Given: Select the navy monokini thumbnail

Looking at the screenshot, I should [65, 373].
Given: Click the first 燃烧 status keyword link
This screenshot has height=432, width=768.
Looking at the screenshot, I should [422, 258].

────

YOUR OBJECTIVE -
Could you reproduce the data above exactly as given?

TASK ANSWER -
Given: Select the navy monokini thumbnail

Looking at the screenshot, I should [65, 373].
Given: Click the first 燃烧 status keyword link
This screenshot has height=432, width=768.
Looking at the screenshot, I should [422, 258].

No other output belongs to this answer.